Texte intégral
COUR D'APPEL D'AIX-EN-PROVENCE
Chambre 4-8b
ARRÊT AU FOND
DU 01 DECEMBRE 2023
N°2023/.
Rôle N° RG 22/06616 - N° Portalis DBVB-V-B7G-BJLIY
CARSAT DU SUD EST
C/
[Z] [B]
Copie exécutoire délivrée
le :
à :
- CARSAT DU SUD EST
- Me Sébastien ZARAGOCI
Décision déférée à la Cour :
Jugement du Pole social du TJ de NICE en date du 04 Avril 2022,enregistré au répertoire général sous le n° 21/00584.
APPELANTE
CARSAT DU SUD EST, demeurant [Adresse 2]
représenté par Mme [F] en vertu d'un pouvoir spécial
INTIME
Monsieur [Z] [B], demeurant [Adresse 1]
(bénéficie d'une aide juridictionnelle Totale numéro 2022/4752 du 03/06/2022 accordée par le bureau d'aide juridictionnelle de AIX-EN-PROVENCE),
représenté par Me Sébastien ZARAGOCI, avocat au barreau de NICE
*-*-*-*-*
COMPOSITION DE LA COUR
En application des dispositions de l'article 945-1 du code de procédure civile, l'affaire a été débattue le 25 Octobre 2023, en audience publique, les parties ne s'y étant pas opposées, devant Madame Colette DECHAUX, Présidente de chambre, chargé d'instruire l'affaire.

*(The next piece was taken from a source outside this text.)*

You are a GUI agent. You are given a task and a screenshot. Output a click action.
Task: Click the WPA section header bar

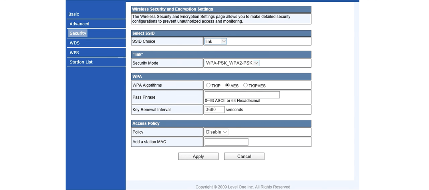[221, 77]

Ce magistrat a rendu compte des plaidoiries dans le délibéré de la Cour composée de :
Madame Colette DECHAUX, Présidente de chambre
Mme Isabelle PERRIN, Conseiller
Monsieur Benjamin FAURE, Conseiller
Greffier lors des débats : Madame Isabelle LAURAIN.

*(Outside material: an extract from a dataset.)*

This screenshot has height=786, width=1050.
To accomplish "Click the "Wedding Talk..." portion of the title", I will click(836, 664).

Les parties ont été avisées que le prononcé de la décision aurait lieu par mise à disposition au greffe le 01 Décembre 2023.
ARRÊT
contradictoire,
Prononcé par mise à disposition au greffe le 01 Décembre 2023
Signé par Madame Colette DECHAUX, Présidente de chambre et Madame Isabelle LAURAIN, greffier auquel la minute de la décision a été remise par le magistrat signataire.
EXPOSÉ DU LITIGE
M. [Z] [B], né le 1er octobre 1953, bénéficie depuis le 1er avril 2019 d'une pension de retraite liquidée au taux minoré de 48.12% servie désormais par la caisse régionale d'assurance retraite et de la santé au travail (venue aux droits de la caisse de sécurité sociale des indépendants).
Il a sollicité auprès de la caisse de sécurité sociale des indépendants le bénéfice de l'allocation de solidarité aux personnes âgées, qui lui a transmis le 10 avril 2019 un dossier à compléter. Par courrier daté du 28 avril 2019, cette caisse, accusant réception de son dossier de demande retraite, lui a demandé des pièces complémentaires (copie de ses avis d'imposition 2017 et 2018).

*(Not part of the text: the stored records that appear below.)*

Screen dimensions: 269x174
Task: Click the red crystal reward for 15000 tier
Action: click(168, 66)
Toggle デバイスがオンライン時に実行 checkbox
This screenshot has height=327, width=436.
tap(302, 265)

Par courrier daté du 30 mars 2021, la caisse régionale d'assurance retraite et de la santé au travail sud-est lui a notifié l'attribution à compter du 1eroctobre 2020 de l'allocation de solidarité aux personnes âgées.
Après rejet le 28 mai 2021 de sa contestation de la date d'effet de l'allocation de solidarité aux personnes âgées par la commission de recours amiable, M. [Z] [B] a saisi le 11 juin 2021, le pôle social du tribunal judiciaire.
Par jugement en date du 4 avril 2022, le tribunal judiciaire de Nice, pôle social, après avoir déclaré la contestation recevable, a:
* accordé à M. [Z] [B] le bénéfice de l'allocation adulte handicapé à compter du 1er mai 2019,
* renvoyé M. [Z] [B] devant la caisse régionale d'assurance retraite et de la santé au travail sud-est pour la liquidation de ses droits,
* condamné la caisse régionale d'assurance retraite et de la santé au travail sud-est à payer à Me Sébastien Zaragoci, avocat de M. [Z] [B] la somme de 1 000 euros sur le fondement des articles 700 alinéa 2 du code de procédure civile et 67 de la loi n°91-647 du 10 juillet 1991 relative à l'aide juridique,
* condamné la caisse régionale d'assurance retraite et de la santé au travail sud-est aux dépens en précisant qu'ils seront recouvrés comme en matière d'aide juridictionnelle.
La caisse régionale d'assurance retraite et de la santé au travail sud-est a relevé régulièrement appel dans des conditions de délai et de formes qui ne sont pas discutées.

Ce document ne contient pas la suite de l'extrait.